ICBC unsuccessfully brought an 18A application to have the plaintiff’s claim dismissed.  ICBC appealed that decision and the Court of Appeal considered whether (i) the intentional acts of assault and conversion came within the ambit of s. 24(1) of the Act; (ii) the motor vehicle in question was being used as a motor vehicle, and not for some other purpose; and (iii) the use or operation of the motor vehicle caused the Plaintiff's injuries and loss.

The appeal was dismissed.  Section 24 of the Act is not restricted to cases in which the cause of action is based in negligence; intentional acts are not excluded from ambit of the section.  The vehicle was being used as a motor vehicle despite the fact that it was being used to effect a criminal purpose.  The Court agreed with the judge’s conclusion that there was a continuous chain of causation stretching between the use of the motor vehicle and the injuries sustained by the Plaintiff.

This case was originally summarized by Kim Yee and originally edited by David Pilley of Harper Grey LLP.

An insured acquitted of arson in criminal proceedings can still have his entitlement to insurance proceeds voided by allegations of arson.

Insurer established Insured committed arson thereby depriving Insured recovery under the policy.

Performance Factory Inc. v. Atlantic Insurance Co. Limited, [2010] N.J. No. 78 (S.C), March 3, 2010, Newfoundland and Labrador Supreme Court - Trial Division, R.P. Whalen J.

The Plaintiff Insured operated a recreational vehicle dealership and had its building and contents insured against loss by fire under a policy of insurance with the Defendant.  In the late hours of October 19 and early hours of October 20, 2000 a fire destroyed the property of the Insured.  The Insurer denied coverage alleging that the principal of the Insured, together with his father, deliberately started the fire with the intention of making a claim against the insurance provided by the Insurer.  The principal and his father were charged criminally with committing arson with the intent of defrauding the Insurer.  The Crown proceeded to trial against the father of the principal, who was acquitted and the Crown withdrew the charge against the principal.

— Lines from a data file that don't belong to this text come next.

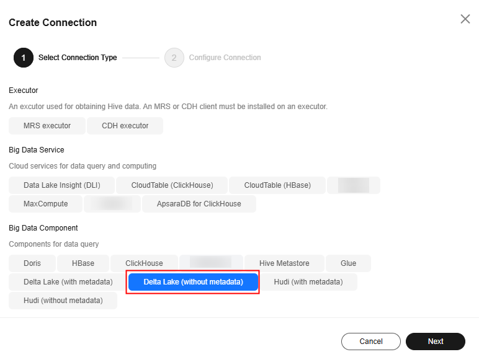This screenshot has height=357, width=479.
Task: Click the Next button
Action: tap(436, 342)
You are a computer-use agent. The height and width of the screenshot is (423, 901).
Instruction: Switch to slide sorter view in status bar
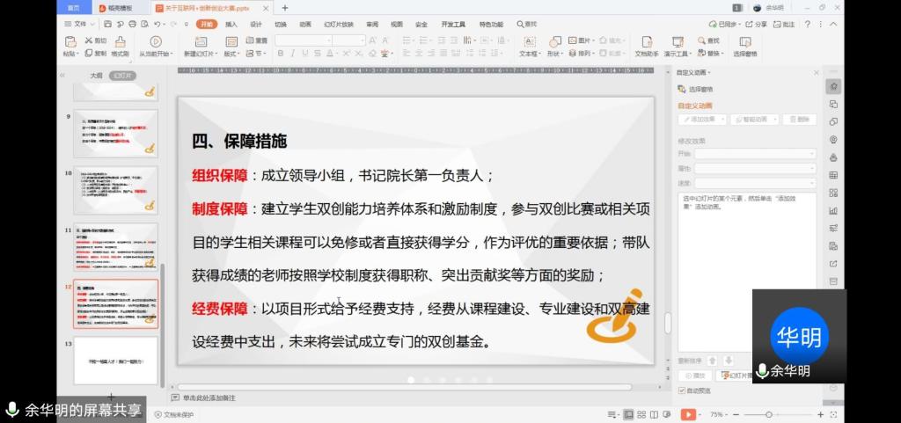click(x=642, y=414)
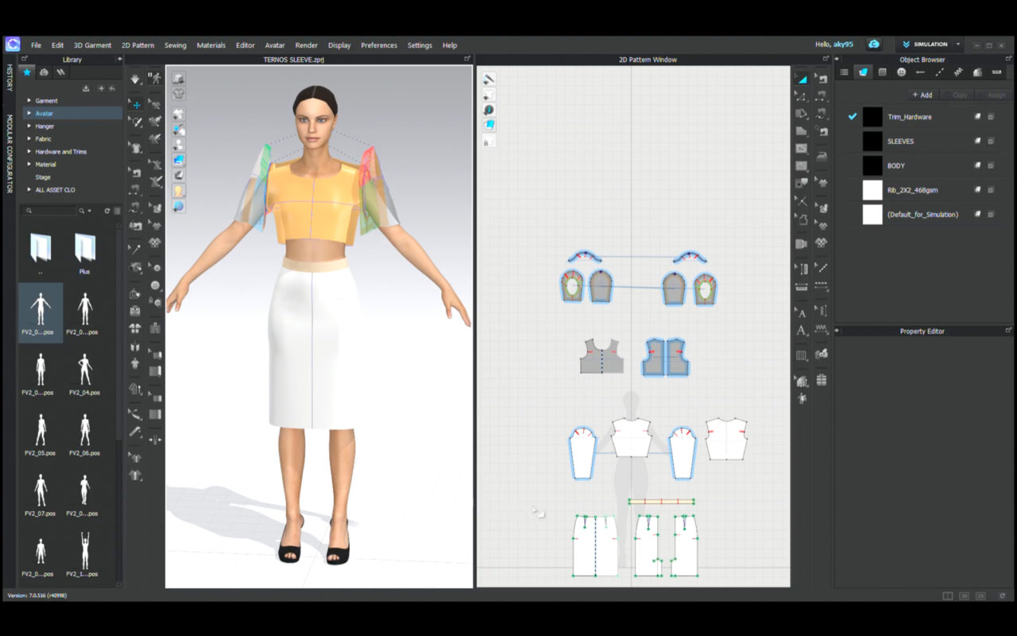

The issue before the Court was whether the Insurer had established the defence of arson thereby depriving the Insured of recovery under the policy.  The Court found that the Insurer had established on a balance of probabilities that the principal of the Insured and his father had intentionally started the fire.  Circumstantial and conflicting evidence at trial did not offer another cause of the fire.  As a result the Insured's action was dismissed.

This case was originally summarized by Cameron B. Elder and originally edited by David Pilley.